The protest mood in Kazakhstan is mainly being fomented by rampant corruption among high-ranking government officials, including law enforcement agencies and public prosecutors. In his Address to the Nation, Nazarbayev disclosed that just over the last three years, more than 2,500 public servants, top-ranking officials and heads of state-owned companies were tried on corruption charges (Kaznews.kz, January 10).

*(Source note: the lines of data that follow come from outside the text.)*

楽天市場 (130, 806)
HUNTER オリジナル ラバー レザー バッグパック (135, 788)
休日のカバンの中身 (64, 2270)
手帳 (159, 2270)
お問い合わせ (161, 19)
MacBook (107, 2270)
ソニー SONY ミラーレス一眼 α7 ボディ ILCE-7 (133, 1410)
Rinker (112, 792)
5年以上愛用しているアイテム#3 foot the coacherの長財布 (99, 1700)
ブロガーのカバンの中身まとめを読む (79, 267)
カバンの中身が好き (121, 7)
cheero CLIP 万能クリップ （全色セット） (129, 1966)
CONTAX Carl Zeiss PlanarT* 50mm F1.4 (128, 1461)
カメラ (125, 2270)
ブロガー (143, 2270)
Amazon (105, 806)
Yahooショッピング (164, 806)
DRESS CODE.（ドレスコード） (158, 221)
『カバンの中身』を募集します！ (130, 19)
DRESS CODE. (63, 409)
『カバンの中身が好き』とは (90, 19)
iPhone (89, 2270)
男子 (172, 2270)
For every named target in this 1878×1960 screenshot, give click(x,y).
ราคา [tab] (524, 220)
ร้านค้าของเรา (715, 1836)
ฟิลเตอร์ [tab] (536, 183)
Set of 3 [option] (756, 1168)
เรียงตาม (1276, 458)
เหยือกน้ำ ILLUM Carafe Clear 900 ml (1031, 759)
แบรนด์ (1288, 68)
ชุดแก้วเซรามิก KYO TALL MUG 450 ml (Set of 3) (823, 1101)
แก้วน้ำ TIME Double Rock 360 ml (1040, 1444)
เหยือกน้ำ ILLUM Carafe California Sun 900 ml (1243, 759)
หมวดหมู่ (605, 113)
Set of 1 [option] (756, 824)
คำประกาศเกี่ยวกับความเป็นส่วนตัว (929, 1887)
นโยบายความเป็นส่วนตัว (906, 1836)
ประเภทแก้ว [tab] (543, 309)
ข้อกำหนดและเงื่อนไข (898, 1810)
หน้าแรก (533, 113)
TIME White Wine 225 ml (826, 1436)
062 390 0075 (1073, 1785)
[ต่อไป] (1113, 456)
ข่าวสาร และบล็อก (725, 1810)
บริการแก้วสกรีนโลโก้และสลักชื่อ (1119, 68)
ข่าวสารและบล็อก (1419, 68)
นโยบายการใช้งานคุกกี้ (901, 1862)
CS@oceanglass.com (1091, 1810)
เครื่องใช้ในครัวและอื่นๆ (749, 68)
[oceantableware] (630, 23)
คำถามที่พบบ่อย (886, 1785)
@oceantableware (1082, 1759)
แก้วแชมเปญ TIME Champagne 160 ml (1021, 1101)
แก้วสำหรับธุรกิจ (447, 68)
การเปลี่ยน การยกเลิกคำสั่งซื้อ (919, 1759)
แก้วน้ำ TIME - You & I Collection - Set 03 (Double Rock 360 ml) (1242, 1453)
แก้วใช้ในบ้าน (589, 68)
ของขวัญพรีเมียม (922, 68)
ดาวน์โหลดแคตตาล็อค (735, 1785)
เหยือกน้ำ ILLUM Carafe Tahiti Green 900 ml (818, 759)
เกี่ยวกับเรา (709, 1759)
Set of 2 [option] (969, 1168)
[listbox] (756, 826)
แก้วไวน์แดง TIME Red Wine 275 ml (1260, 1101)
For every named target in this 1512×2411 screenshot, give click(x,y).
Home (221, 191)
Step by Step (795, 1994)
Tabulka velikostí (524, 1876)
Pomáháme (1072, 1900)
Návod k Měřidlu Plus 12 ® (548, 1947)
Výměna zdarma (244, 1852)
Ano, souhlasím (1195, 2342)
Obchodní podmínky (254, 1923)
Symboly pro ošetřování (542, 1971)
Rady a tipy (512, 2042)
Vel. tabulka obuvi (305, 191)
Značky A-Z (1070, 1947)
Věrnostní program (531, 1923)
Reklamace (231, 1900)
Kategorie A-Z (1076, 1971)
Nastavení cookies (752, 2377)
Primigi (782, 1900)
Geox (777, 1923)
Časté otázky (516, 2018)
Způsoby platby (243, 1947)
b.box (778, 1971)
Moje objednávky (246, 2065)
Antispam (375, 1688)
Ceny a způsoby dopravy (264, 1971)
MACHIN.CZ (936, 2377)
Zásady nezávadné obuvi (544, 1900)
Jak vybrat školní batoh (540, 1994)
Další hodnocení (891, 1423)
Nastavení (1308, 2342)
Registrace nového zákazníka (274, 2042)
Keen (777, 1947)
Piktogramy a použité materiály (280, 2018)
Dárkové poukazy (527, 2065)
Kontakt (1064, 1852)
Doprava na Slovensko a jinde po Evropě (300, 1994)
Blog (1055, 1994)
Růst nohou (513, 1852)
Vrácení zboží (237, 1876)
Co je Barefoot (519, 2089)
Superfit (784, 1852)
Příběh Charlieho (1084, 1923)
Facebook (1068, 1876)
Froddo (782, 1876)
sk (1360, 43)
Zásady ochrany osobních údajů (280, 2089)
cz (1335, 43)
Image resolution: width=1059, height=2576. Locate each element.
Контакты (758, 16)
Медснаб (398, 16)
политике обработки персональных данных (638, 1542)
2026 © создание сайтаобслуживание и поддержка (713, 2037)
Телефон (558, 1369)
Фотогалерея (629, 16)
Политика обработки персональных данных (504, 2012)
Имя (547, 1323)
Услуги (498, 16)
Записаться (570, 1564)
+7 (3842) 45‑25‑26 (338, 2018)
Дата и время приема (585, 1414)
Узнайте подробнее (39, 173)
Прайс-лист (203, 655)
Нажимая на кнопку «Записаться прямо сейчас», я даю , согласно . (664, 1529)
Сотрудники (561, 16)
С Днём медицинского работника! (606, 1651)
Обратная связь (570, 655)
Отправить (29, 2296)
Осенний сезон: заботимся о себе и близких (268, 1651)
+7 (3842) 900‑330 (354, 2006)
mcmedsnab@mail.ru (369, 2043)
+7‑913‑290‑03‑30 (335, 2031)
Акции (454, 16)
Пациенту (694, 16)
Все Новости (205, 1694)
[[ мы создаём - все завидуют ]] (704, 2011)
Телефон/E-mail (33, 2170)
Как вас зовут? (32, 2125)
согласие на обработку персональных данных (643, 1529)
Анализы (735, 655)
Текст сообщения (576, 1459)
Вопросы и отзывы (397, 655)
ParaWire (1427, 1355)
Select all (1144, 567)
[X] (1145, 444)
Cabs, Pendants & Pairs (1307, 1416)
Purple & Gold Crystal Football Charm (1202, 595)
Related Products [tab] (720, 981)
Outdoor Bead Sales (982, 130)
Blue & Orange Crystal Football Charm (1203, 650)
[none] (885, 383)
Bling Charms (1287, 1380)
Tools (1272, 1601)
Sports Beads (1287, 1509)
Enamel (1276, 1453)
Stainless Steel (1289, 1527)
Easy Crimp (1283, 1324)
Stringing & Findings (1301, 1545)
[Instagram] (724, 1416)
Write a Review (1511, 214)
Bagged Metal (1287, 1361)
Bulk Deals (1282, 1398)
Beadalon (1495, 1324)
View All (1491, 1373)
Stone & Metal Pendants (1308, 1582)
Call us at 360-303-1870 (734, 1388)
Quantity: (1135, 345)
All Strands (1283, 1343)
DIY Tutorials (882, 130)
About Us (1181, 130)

Since Kazakhstan gained its independence from the Soviet Union in 1992, the government has launched a whole range of reforms in the social and judicial spheres. But for the most part, they have been implemented in a chaotic and inconsistent manner. Initially, when pension reform based on the “Chilean model” started in 1998, private pension funds appeared in Kazakhstan to create a competitive environment. But in 2013, based on the government’s decision, these private funds stopped operating and their assets were transferred to the state-controlled Unified Accumulative Pension Fund, created to redirect pension fund savings to prop up the oil-dependent economy and banking sector. However, a recent scandal, in which the Unified Pension Fund invested 72 billon tenge ($222 million) in the insolvent International Bank of Azerbaijan (Meydan TV, May 19, 2017), shows that pensioners in Kazakhstan have good reasons to worry about the safety of their savings. President Nazarbayev’s rosy Address to the People notwithstanding, Kazakhstani officials still have much work to do to address the country’s systemic socio-economic weaknesses.